Abstract

Years ago, especially in Sweden, a new family of ductile iron materials was propagated: Solid solution strengthened ferritic ductile iron. Since the 2011 edition, three grades are integrated into the European Standard EN 1563: EN-GJS-450-18, EN-GJS-500-14 and EN-GJS-600-10. The introduction of these materials into the European standard generated a large interest of many engineers, which came to a real hype meanwhile. The reason is clear: While GJS-450-18 is not very different from the standard GJS-400-15, especially the grade EN-GJS-500-14 promises to have big advantages compared to the standard grade EN-GJS-500-7. Same tensile strength, from 320 MPA to 400 MPa raised 0.2%- proof strength and from 7% to 14 % doubled elongation after fracture are very interesting properties of course and the pure ferritic structure promises a better machinability furthermore. With the higher strength grade EN-GJS-600-10 very early sceptic comments raised, because the Silicon content to reach the required strength is such high, that the risk of an embrittlement of the ferrite even at room temperature and on a tensile test bar is high.

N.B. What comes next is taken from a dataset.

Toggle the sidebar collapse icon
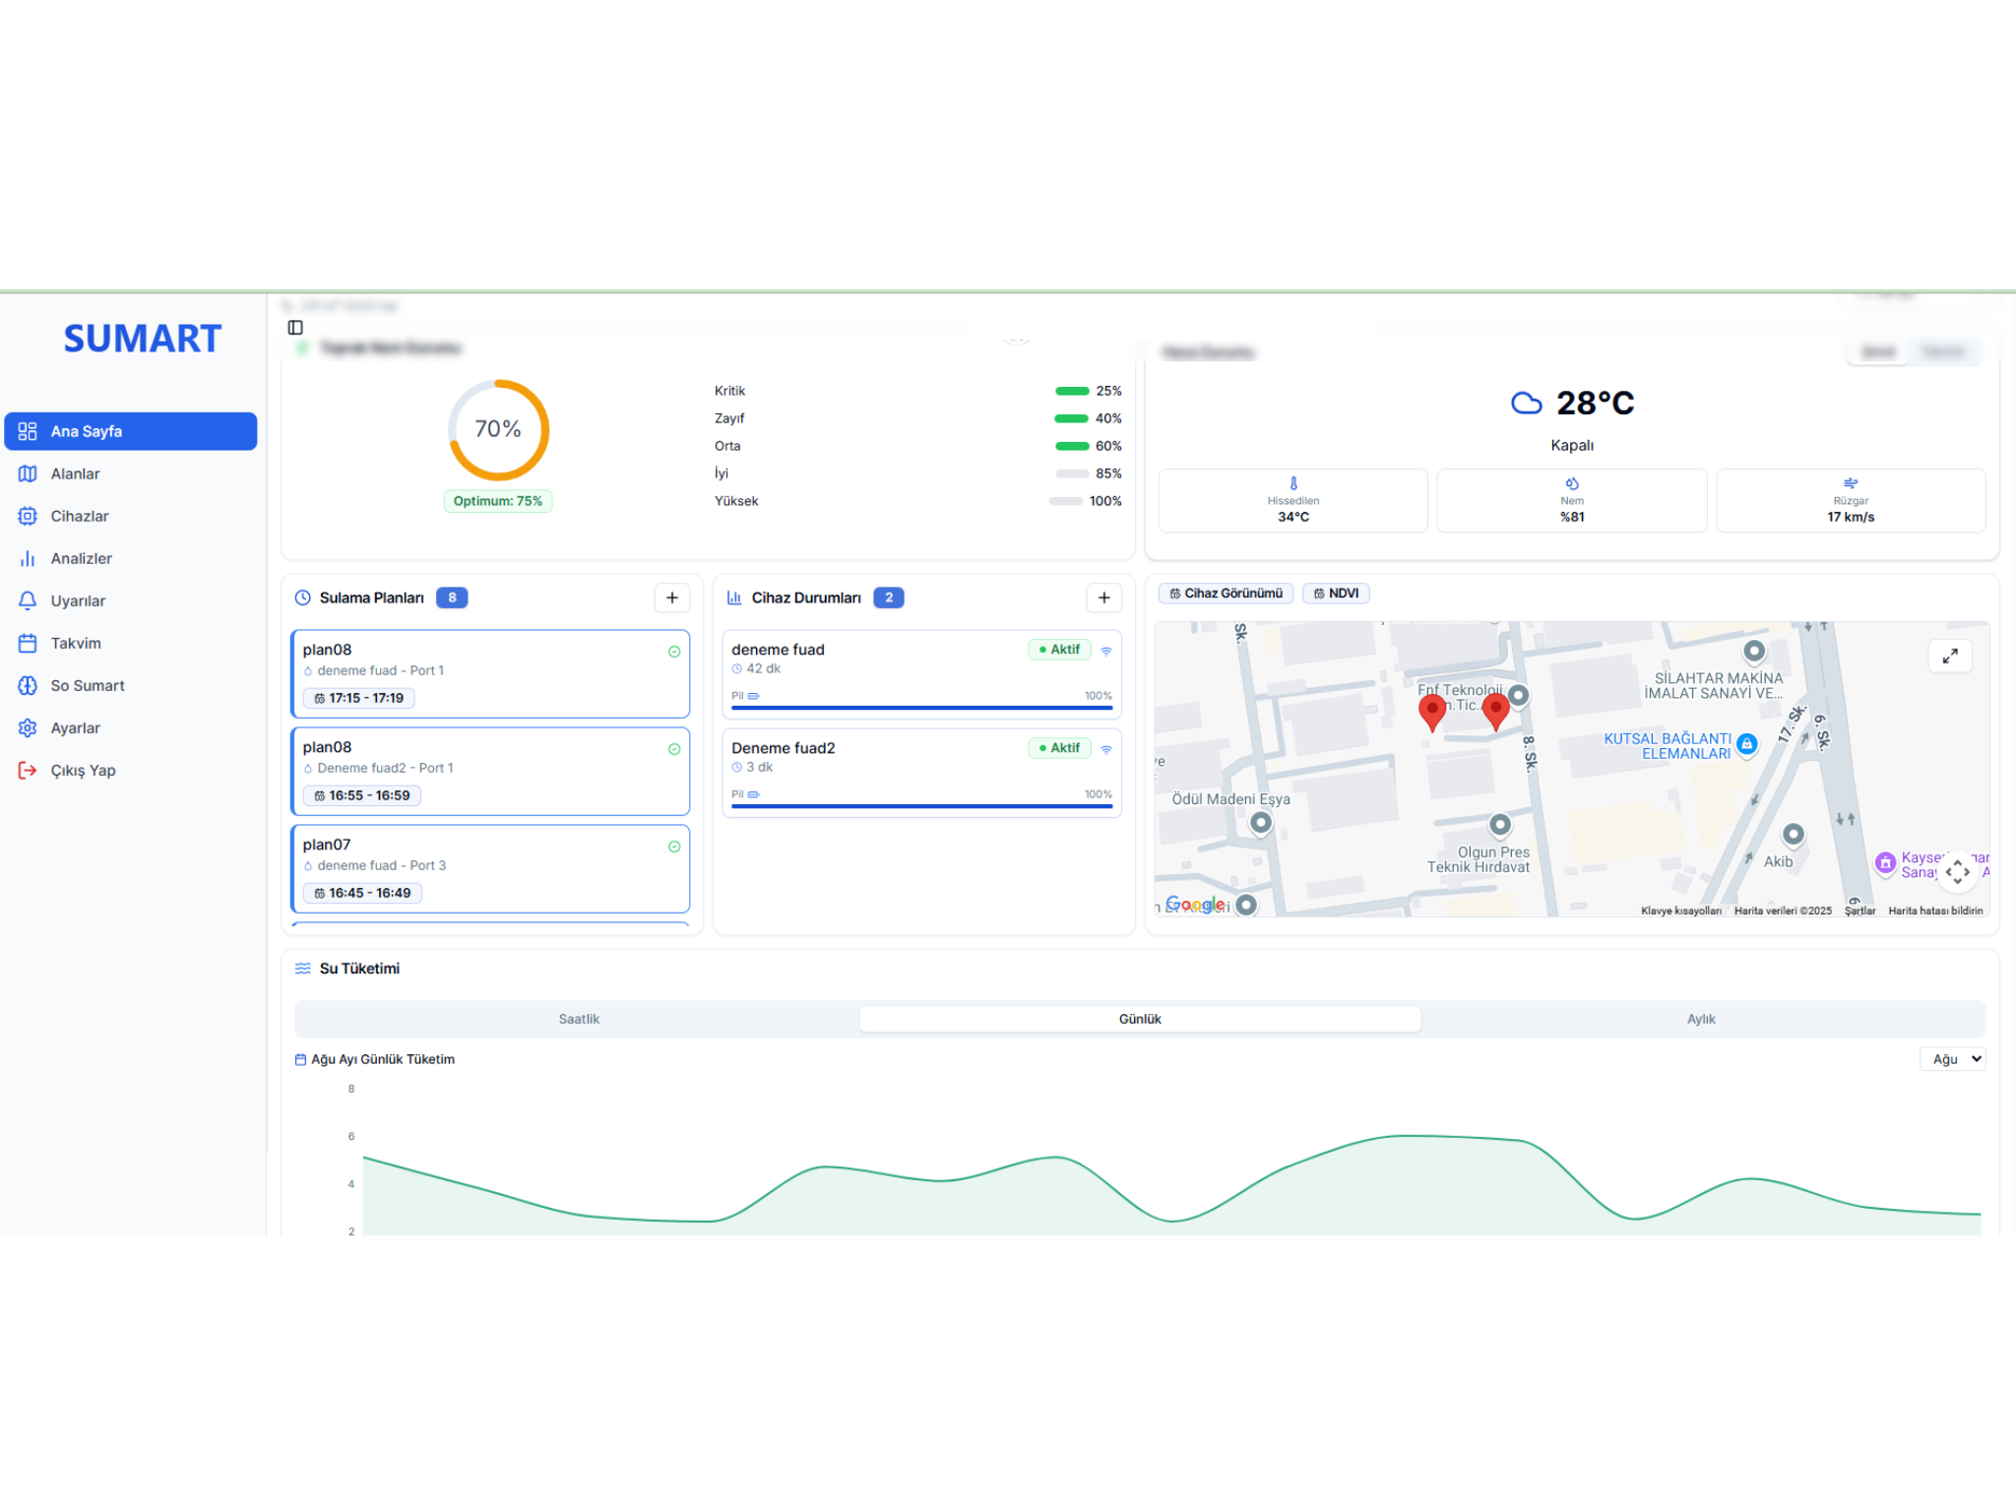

But up to now, the grade EN-GJS-500-14 has the reputation to be a high strength and very high ductile material. So, a customer of us also substituted a part from steel to EN-GJS-500-14. All calculations showed a very good performance of the parts, but as soon as in serial production field damages occurred in a manner that the parts completely broke without advance warning. The investigation of the damages showed, that the parts are not only statically and cyclically loaded, but also by strikes. Deeper investigations about strike loads confirmed, that EN-GJS-500-14 is not really ductile under these conditions. The reflection to the philosophy we had with our SiboDur-700 concept, namely to combine a moderate solid solution strengthening with a moderate strengthening by pearlite with Copper, brought us to a new high strength high ductile material we call SiboDur-500. Same strength as EN-GJS-500-14, 10 % lower in 0.2%- proof stress, slightly lower in elongation after fracture, but double to more than four times energy consumption at strike loads depending om temperature!